Sucede de una forma tan rápida y misteriosa que apenas eres capaz de darte cuenta. Un día estás sentado en casa, fumando un cigarro, o leyendo un libro o simplemente haciendo nada y te das cuenta de que todo se ha ido al carajo. Cosas por las que luchaste durante mucho tiempo es como si no hubiesen tenido jamás la mas mínima importancia. Sensaciones que en un día te llenaron de alegría se transforman en recuerdos dolorosos y oscuros. Imágenes de momentos felices de tu vida tornan en cuadros de algo que nunca ha de volver.

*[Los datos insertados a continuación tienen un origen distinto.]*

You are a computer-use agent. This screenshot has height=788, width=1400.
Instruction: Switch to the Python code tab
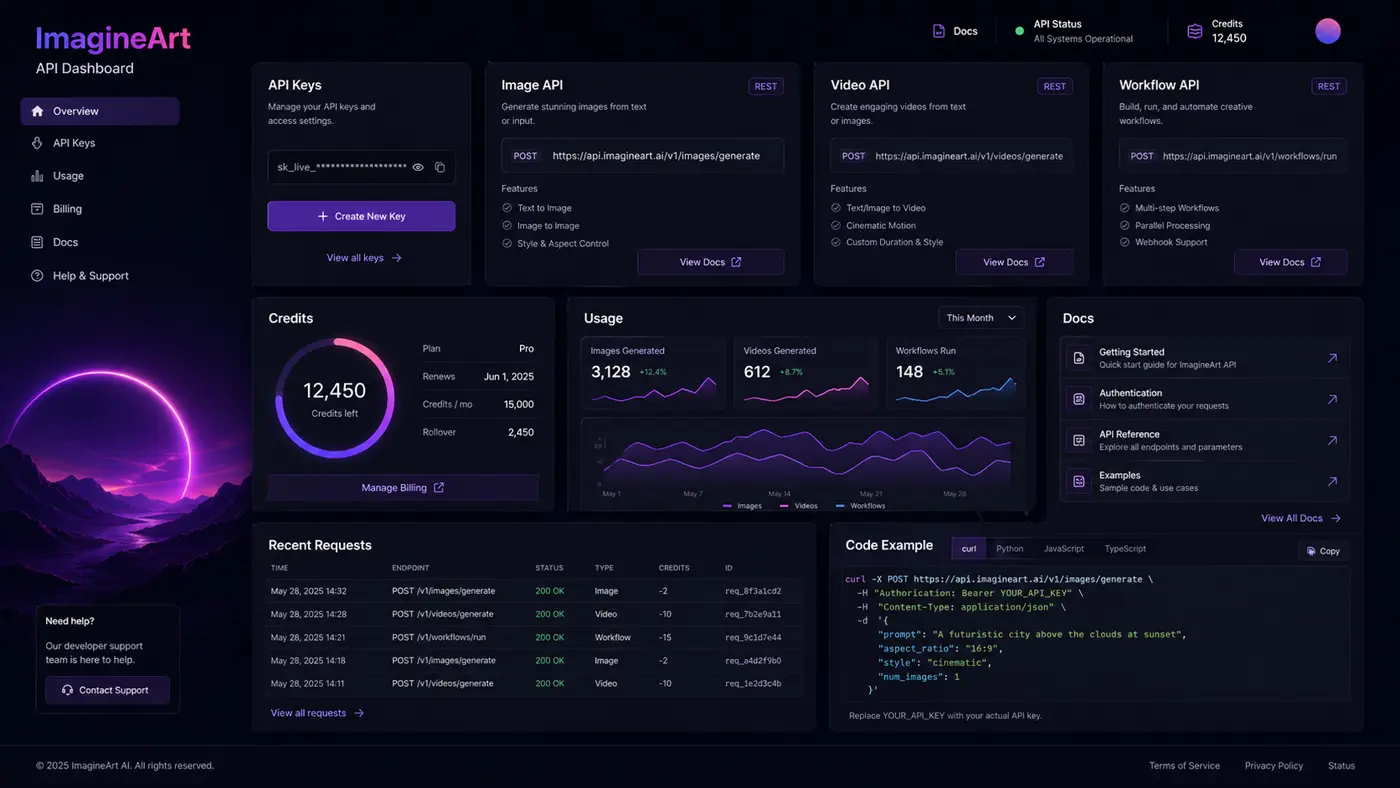point(1009,549)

Simplemente, lo que una vez te hizo mucho bien, pasa a causarte un tremendo dolor. Te hiere ver como, entre los unos y los otros, pisoteamos la herencia que tantos años nos costó conseguir. Así somos, tenemos necesidad de hacer pedazos lo que hemos construido para poder empezar de nuevo. Aunque ni siquiera estemos seguros de que queremos empezar de nuevo.
Y lo peor de todo es que nos hemos transformado en seres egoístas que no conocen el respeto. El respeto por los demás. Herir al otro es nuestra rutina, nuestra causa, nuestra razón de ser. Somos como gatos ciegos, arañando todo lo que encontramos a nuestro paso en medio de nuestras tinieblas. Seres enfurecidos, amargos y airados, con nosotros mismos y con el mundo. Solo podemos pensar en nosotros, nosotros, nosotros y mas nosotros.

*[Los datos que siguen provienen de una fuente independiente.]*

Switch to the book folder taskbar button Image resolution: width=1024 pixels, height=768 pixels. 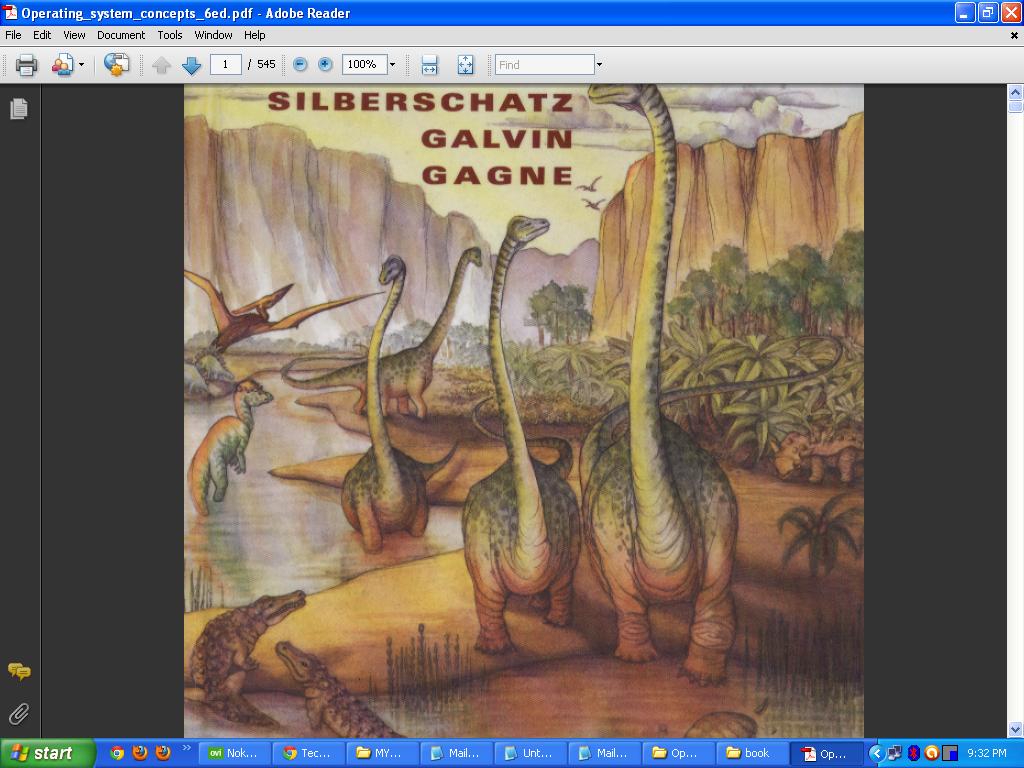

Una noche, no tendremos mas opción que salir corriendo de nuestras casas, desnudos y ateridos, y dejar que la fría noche se nos trague. No podremos evitar mirar atrás y contemplar la luz que no ha de regresar con envidia. Pero será demasiado tarde.
Todo lo bello jamás ha de volver.
Este es el mundo que nos hemos hecho los unos a los otros.